YOUR GOAL:
Whatever comes before the line containing "Given: Click the 读取数据 button" stays out; transcribe that line and all that follow to the end of the records exactly, with no pictures.

EXERCISE DATA:
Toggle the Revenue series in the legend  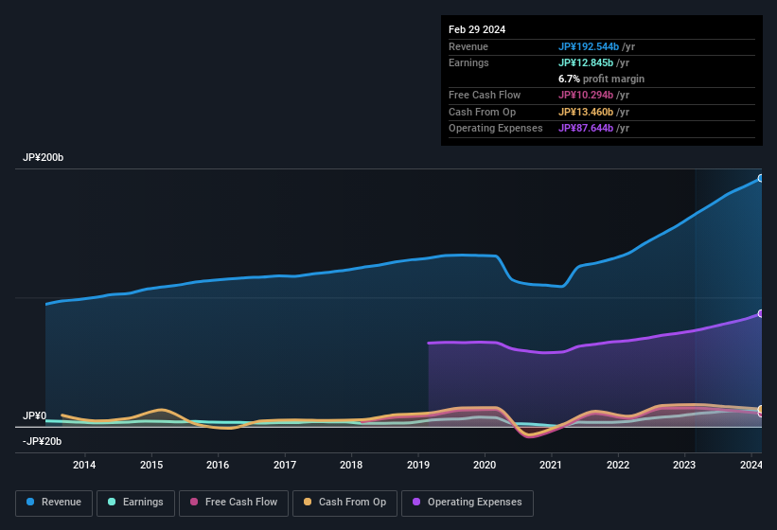coord(54,503)
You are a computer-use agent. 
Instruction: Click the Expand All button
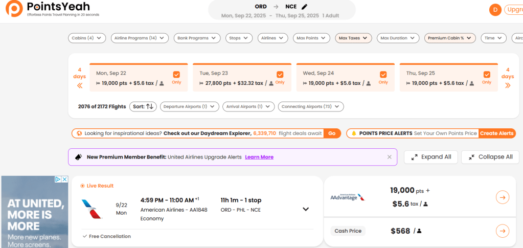[430, 157]
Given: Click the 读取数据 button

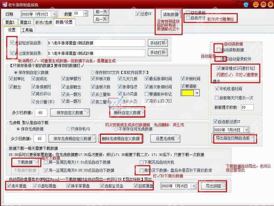Looking at the screenshot, I should click(171, 14).
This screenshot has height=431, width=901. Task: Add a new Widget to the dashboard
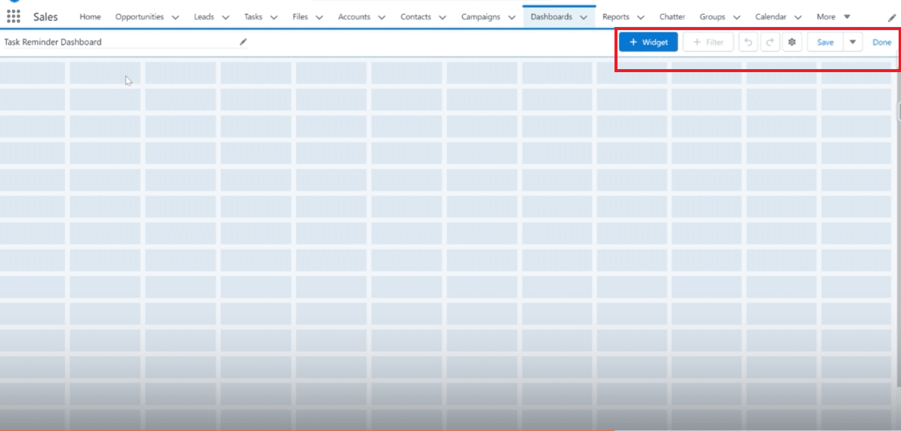tap(648, 42)

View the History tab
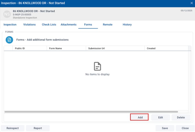(127, 25)
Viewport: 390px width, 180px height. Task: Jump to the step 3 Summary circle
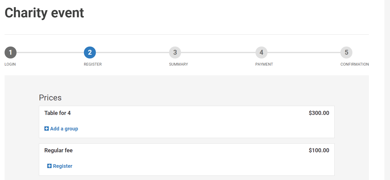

RESULT OF THE TASK:
Given: Click the 读取数据 button

Looking at the screenshot, I should click(171, 14).
This screenshot has height=431, width=901. Task: Add a new Widget to the dashboard
tap(648, 42)

View the History tab
(127, 25)
Viewport: 390px width, 180px height. Task: Jump to the step 3 Summary circle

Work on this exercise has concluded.